Die Beiden fahren morgen wieder zurück nach Hause, umso mehr ehrt es uns, dass wir an diesem Familienabend teilhaben dürfen.
Auch für die Capetaña der ANAHITA ist es ein besonderer Abend, das merkt man ihr an und sie setzt auch ein Zeichen – der Abend geht auf sie!
Wir können das annnehmen und sagen ein herzliches „Vergelt´s Gott“, drohen aber heute schon mit Revanche!
In jedem Fall essen wir, wie immer, phänomenal! Wir alle sind begeistert von den Speisen – hier nur zwei Beispiele…


Wir genießen – das Umfeld, die Stimmung, die Gesellschaft und das leckere Essen, zu dem es ein Bier oder ein Glas Wein gibt.

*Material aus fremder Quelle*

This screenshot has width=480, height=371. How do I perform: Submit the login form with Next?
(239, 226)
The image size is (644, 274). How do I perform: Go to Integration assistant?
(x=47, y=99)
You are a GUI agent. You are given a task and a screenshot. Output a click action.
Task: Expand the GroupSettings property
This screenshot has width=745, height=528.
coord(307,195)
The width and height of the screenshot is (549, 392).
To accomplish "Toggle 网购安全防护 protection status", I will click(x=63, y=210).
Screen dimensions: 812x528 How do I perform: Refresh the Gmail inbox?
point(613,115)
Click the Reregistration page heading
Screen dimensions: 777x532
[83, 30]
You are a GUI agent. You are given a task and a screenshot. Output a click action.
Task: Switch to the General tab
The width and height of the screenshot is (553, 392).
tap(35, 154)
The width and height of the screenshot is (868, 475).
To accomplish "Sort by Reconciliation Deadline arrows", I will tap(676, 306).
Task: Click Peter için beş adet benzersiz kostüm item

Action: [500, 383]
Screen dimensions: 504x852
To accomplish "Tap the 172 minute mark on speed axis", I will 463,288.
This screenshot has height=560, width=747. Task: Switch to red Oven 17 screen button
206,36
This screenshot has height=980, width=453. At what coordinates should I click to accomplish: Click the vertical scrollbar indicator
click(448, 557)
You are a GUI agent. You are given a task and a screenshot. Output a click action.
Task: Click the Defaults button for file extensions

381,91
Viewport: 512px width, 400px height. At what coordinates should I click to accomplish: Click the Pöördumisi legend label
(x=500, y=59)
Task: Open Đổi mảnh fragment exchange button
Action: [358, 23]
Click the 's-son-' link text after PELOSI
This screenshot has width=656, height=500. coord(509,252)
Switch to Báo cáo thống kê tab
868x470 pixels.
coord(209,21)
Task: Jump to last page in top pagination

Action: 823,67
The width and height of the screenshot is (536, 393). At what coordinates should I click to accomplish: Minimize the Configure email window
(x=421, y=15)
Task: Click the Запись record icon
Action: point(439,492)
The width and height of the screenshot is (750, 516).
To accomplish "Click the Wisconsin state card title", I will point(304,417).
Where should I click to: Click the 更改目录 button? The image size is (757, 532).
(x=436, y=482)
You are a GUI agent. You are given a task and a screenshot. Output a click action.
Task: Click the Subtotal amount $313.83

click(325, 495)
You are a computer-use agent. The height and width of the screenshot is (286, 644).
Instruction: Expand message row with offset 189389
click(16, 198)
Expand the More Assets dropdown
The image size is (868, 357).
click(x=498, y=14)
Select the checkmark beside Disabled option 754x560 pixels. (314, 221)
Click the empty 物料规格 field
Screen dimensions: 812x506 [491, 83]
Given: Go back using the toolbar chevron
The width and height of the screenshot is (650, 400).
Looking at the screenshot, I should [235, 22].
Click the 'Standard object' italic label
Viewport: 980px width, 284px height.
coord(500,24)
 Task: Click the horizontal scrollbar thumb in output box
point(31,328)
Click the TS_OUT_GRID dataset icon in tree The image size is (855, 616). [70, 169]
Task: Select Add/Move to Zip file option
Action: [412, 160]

Abgerundet wird das Dinner mit einer Karafaki Ouzo und einem kleinen Dessert, dann geht es ab nach Hause.
Der Abend endet und mit ihr klingt der Monat April aus.

Was erwartet Sibylle und mich im Mai, auf welche Highlights dürft ihr euch als Blogleser freuen?
Hans Peter und Petra kommen mit Merlin am 02. Mai an – im Kofferraum jede Menge Ersatzteile, wir starten also neue Projekte.
LUMARA geht ins Wasser und wird nach sehr langer Zeit wieder ablegen. Ich begleite die ersten Schritte der neuen Eigner im Rahmen einer finalen Übergabe.
Jenseits der Bootsaufgaben braucht unsere Katikia etwas Pflege und eine starke Hand – dieser Aufgabe müssen wir uns stellen und etwas Zeit investieren.
Last not least – wie jedes Jahr im Mai, werden Sibylle und ich unsere Geburtstage im Wonnemonat feiern.
Bleibt gespannt – es wird sicher wieder einiges zu erzählen geben.